The semiconductor industry has been booming for a decade in Saratoga County, N.Y., driving a population surge that may be the fastest on the East Coast. In Saratoga Springs, just 35 miles north of the state capital of Albany and up to now best known for horse racing and mineral springs, the 190-bed Saratoga Hospital has grown from a community hospital to a regional, integrated, 130-provider delivery network. Growth seeded the need for a dedicated PCI program that went live in January along with a complete technology overhaul: cath lab, hemodynamic monitoring, echocardiography and a fully integrated cardiovascular information system. The PCI program, close to 100 interventions later, is now considered a jewel of the county and a model for other facilities considering a technology refresh.

‘I can see with excellent precision’

Looking back at how far they’ve come, and how fast, Saratoga’s PCI project leaders recall that once the decision was made to transition from transferring cardiac patients to treating them, recruiting the best and the brightest clinicians shot straight to job one.

“In developing a cardiac program, we recognized that there were multiple ways in which we had to invest,” says Mary Jo LaPosta, PhD, RN, chief nursing officer and senior vice president for patient care and organizational excellence. “First and foremost is investing in medical staff who are very, very good at what they do.”

The top recruit brought in to help launch the PCI program, Interventional Cardiologist Gary Idelchik, MD, describes job two: picking technology. Image quality and low radiation dose were his top priorities coupled with fully integrated imaging and reporting, says Idelchik who recently moved back to his roots, bringing along the skills of many successful years as a leading edge interventionalist in Houston.

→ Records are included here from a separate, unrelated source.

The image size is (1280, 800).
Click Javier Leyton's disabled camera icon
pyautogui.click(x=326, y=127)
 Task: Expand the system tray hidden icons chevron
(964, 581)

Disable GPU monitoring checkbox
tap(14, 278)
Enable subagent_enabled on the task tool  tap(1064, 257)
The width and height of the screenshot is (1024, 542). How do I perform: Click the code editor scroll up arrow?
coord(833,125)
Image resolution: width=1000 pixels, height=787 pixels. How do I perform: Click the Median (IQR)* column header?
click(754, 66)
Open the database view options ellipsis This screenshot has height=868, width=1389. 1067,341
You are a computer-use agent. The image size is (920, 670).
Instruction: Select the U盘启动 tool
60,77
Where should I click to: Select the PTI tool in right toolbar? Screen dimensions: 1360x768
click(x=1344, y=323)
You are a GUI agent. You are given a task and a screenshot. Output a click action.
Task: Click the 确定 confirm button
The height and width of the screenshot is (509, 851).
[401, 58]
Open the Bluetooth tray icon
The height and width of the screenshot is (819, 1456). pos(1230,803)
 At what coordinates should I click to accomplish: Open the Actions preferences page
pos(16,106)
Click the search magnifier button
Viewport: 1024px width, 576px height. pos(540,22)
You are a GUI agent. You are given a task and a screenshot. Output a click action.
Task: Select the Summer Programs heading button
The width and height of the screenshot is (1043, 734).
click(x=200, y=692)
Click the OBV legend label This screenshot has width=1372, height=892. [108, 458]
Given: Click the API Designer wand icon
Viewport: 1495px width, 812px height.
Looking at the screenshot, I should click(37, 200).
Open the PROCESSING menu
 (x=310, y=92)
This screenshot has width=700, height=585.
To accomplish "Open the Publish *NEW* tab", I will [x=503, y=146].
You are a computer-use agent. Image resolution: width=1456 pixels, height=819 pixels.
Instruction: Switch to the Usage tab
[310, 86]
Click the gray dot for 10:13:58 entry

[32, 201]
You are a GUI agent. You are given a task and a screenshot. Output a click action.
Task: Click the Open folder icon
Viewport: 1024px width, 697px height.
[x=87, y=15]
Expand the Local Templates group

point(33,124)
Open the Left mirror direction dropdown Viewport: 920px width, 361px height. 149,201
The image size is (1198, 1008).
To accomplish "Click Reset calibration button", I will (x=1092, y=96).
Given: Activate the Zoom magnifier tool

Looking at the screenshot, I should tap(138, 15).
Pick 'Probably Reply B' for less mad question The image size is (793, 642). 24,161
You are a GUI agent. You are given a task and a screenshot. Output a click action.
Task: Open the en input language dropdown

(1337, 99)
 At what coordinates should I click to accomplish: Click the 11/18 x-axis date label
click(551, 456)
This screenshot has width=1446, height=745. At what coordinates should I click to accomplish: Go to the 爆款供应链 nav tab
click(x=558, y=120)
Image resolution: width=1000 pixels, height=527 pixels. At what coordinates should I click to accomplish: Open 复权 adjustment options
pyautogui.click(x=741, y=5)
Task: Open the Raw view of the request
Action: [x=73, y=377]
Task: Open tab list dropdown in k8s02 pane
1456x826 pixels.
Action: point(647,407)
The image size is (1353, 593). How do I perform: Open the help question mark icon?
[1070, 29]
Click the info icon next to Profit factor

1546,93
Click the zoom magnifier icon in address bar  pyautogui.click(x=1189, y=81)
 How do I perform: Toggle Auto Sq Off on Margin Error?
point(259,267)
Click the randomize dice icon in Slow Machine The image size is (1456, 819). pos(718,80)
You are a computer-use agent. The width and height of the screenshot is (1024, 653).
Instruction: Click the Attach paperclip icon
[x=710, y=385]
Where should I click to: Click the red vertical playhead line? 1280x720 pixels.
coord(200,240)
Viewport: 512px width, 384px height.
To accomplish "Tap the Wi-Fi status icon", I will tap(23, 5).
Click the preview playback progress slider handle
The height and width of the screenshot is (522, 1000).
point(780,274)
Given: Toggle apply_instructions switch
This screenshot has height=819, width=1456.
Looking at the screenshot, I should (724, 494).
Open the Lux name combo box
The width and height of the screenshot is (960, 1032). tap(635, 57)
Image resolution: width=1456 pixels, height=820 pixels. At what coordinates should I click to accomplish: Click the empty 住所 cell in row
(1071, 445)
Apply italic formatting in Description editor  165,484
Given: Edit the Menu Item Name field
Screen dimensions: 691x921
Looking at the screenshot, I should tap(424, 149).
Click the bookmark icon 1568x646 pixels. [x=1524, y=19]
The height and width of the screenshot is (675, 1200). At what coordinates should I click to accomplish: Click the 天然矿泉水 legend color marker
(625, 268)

He also advocated a single-vendor approach to help increase functionality and streamline product interfacing. “There are significant positives and advantages to going with a single-vendor solution,” says Idelchik, with the clear nod of LaPosta.

The fully integrated solution needed to give Saratoga’s clinical, operational and administrative teams the ability to extract quality data in real time, analyze that data and then make them readily available to external stakeholders, says Diane Bartos, director of intensive care services. The project team knew they needed to have “good collection of data [to spur] process improvements for physicians, nurses and technologists,” she says. “Everyone here works together to make improvements.”

All three recall that a consensus quickly formed, GE Healthcare was the right vendor to support their growth ambitions. The expansion was an evolution of productive relationships and solid services they already had in place. “It was a maturation of those processes,” LaPosta says.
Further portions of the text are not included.